| WHAT TO PRODUCE |
Reproduce the lines of the records verbatim, from the start of the records through the line that contains "pos(519,15)", inclusive.

| DATASET |
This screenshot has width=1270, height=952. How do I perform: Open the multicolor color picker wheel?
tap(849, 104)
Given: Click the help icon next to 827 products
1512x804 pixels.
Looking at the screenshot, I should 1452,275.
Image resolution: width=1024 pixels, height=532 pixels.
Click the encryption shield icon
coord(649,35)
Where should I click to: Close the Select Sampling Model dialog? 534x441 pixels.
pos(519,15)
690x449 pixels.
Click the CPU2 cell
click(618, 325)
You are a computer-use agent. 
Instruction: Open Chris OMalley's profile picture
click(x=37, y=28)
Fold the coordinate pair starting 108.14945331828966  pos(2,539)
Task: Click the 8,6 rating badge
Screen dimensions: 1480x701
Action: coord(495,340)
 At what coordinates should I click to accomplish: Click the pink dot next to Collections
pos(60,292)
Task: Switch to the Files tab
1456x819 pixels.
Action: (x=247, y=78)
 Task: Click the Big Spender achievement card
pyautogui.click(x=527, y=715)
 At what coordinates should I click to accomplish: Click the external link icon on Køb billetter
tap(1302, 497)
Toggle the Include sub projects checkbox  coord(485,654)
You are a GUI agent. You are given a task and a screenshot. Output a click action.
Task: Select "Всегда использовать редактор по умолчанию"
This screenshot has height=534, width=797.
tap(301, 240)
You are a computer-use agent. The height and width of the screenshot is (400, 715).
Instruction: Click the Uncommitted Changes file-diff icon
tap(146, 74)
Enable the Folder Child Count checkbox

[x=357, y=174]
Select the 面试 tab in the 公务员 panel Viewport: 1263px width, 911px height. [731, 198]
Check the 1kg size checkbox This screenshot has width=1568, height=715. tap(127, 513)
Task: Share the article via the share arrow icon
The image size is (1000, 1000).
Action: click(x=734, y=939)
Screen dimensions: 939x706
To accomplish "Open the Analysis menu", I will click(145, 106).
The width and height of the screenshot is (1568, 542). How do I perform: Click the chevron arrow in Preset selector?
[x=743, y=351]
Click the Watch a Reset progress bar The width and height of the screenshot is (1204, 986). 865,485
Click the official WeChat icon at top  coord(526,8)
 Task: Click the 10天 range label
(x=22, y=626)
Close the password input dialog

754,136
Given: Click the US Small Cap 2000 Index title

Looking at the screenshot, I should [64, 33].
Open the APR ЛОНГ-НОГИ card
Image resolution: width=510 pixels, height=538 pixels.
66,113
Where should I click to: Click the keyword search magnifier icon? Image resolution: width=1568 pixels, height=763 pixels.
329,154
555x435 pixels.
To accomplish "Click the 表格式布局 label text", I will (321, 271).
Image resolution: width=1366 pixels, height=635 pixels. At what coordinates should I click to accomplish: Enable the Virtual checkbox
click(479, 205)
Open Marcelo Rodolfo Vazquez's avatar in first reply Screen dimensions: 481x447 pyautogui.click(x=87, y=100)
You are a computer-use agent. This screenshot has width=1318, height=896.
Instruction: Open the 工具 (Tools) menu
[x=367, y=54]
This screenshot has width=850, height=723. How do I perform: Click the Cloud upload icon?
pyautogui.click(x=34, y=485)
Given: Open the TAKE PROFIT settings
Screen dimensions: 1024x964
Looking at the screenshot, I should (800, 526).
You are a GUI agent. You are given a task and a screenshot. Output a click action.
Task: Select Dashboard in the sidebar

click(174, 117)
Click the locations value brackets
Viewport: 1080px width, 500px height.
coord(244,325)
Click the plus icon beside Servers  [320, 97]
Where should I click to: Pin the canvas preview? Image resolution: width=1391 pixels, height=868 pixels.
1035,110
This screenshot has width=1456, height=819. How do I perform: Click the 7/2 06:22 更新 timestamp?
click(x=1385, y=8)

| RESPONSE TO THIS EXERCISE |
This screenshot has width=1270, height=952. How do I perform: Open the multicolor color picker wheel?
tap(849, 104)
Given: Click the help icon next to 827 products
1512x804 pixels.
Looking at the screenshot, I should 1452,275.
Image resolution: width=1024 pixels, height=532 pixels.
Click the encryption shield icon
coord(649,35)
Where should I click to: Close the Select Sampling Model dialog? 534x441 pixels.
pos(519,15)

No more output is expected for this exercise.